One of the direct advantages of this platform is the ability to park molecules in the lamina propria through interactions of the carrier domain with receptors on immune-related cells in this compartment. I had the idea to park IL-10 in that compartment using this natural mechanism and in this case it has worked out very well. Since IL-10 interacts with its receptor much more efficiently than the carrier component does with its receptor in the same compartment, the actions of IL-10 dominate and are focused in the lamina propria without systemic side effects.

Because this is completely novel, was there a hurdle you didn’t anticipate?

Our challenge in developing these molecules was to demonstrate local pharmacokinetics (PK) and compare that to the pharmacodynamics (PD) that we are hoping to achieve. Because we were delivering locally in this fashion with minimal PK, people in the industry ask, “I see all this PD, where’s the PK that should go with it?” We’re removing the PK, which was the problem for these molecules, while still having the wonderful PD that everyone wants to see. Thus, we had to take tissue biopsies to verify that, indeed, this is local PK was functioning as we would predict. We can do that in preclinical models, but it is very difficult to demonstrate this same correlation in a clinical setting. 

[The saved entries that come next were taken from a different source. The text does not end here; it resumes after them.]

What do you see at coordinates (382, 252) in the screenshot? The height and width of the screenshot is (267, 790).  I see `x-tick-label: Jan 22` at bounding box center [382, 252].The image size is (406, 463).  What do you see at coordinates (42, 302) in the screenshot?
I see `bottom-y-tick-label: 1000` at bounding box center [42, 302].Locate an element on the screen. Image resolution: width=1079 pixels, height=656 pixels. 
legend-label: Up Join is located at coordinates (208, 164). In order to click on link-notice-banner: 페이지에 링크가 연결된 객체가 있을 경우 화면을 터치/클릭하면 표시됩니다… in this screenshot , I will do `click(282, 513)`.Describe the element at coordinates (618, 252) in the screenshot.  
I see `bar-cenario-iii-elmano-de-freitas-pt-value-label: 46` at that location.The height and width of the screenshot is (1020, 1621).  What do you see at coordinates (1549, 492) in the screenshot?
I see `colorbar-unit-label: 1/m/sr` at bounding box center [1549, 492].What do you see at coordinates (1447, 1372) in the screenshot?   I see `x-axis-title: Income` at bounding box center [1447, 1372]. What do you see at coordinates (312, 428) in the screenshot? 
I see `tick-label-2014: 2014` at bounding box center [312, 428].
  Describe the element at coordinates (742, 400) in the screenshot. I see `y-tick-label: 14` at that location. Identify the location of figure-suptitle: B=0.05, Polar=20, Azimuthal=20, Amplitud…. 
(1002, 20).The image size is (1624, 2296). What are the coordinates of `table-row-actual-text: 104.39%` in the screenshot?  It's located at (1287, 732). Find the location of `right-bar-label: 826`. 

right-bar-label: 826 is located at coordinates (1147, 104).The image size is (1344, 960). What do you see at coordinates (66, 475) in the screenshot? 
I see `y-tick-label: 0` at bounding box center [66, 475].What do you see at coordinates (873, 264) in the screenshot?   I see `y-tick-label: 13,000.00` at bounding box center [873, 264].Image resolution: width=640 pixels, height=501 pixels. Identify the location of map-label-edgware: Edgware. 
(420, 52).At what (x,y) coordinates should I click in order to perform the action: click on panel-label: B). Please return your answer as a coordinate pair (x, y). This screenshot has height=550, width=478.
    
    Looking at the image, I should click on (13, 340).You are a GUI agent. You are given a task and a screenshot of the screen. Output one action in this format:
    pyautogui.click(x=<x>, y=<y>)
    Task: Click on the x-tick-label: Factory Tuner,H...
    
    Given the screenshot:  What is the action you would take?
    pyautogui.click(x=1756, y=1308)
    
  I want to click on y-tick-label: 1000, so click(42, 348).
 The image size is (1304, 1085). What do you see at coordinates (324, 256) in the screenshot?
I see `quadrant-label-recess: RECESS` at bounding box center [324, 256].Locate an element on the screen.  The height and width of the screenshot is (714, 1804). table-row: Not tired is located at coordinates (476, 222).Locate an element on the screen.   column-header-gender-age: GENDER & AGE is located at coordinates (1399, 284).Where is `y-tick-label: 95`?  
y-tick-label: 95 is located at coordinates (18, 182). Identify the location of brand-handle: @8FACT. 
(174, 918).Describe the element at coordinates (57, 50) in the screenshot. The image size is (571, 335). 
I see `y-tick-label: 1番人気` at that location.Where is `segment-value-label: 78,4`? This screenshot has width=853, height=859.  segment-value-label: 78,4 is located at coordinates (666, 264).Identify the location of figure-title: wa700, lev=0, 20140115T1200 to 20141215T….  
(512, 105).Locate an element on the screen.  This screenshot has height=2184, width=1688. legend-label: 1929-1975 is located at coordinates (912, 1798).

Validation of preclinical models was another concern of ours. We were confident that this pathway would be active in humans because our carrier components were produced by pathogens capable of clinical infections. We were uncertain if this translated to other species and had to verify that these pathways were also present in standard preclinical models such as monkey, rat, and mouse. It appears that these pathways and mechanisms are, indeed, present in those species.

"Our efficient oral delivery goes against what people in the industry are used to thinking." 

Can you speak to the unexpected benefits of this medicine design approach?

When we make these molecules, we usually make them as genetic fusions of the carrier component with a cargo of interest. Remarkably, the carrier component seems to almost act like a chaperone in helping the cargo component fold properly. We typically get very high expression of these chimeras, where you’d get marginal expression of the cargo by itself. This is probably indicative of how the carrier component helps in production of the full-length toxin.

We’ve had excellent outcomes for a wide range of carrier-cargoes constructs produced in E. coli. In the biopharmaceutical industry, we talk about the amount of final product per gram of cell pellet. A good outcome would be in the 10-15% range, but we tend to see much better outcomes, again possibly due to the chaperone-type behavior of the carrier component and the well-behaved nature of these molecules.

Can you speak to some of the challenges in measuring this delivery, as it is so novel?

Our efficient oral delivery goes against what people in the industry are used to thinking. If you were delivering these molecules by injection or infusion, you get ~100% of it into systemic circulation. Each time your heart pumps and pushes blood through your body, about 10% or so of that blood and the injected molecule ends up in the vasculature of your liver and intestines. In the case of oral uptake, 100% of the absorbed drug is delivered to your liver and intestines before that blood even reaches your heart. So, for the same systemic PK profile, the PD of an orally delivered biopharmaceutical will be different from that of an injected version. This makes the desired dose much lower than one might expect for a molecule that acts in your liver and intestines.

In the case of IL-10, our clinical dose of three milligrams works wonderfully. That’s three milligrams total dose, not per kilogram. This small amount is effective because you’re putting it exactly at the spot where it needs to be, without a large volume of distribution that would be associated with a systemic injection. Because these doses are much lower than usual for an injected biopharmaceutical, it can look odd to some people. Because of these differences, we have had to rethink the clinical strategy, dose, and frequency of dose from what has previously been used. It’s not this shot to a pill journey with the exact same PK profile. It’s different, and it should be different.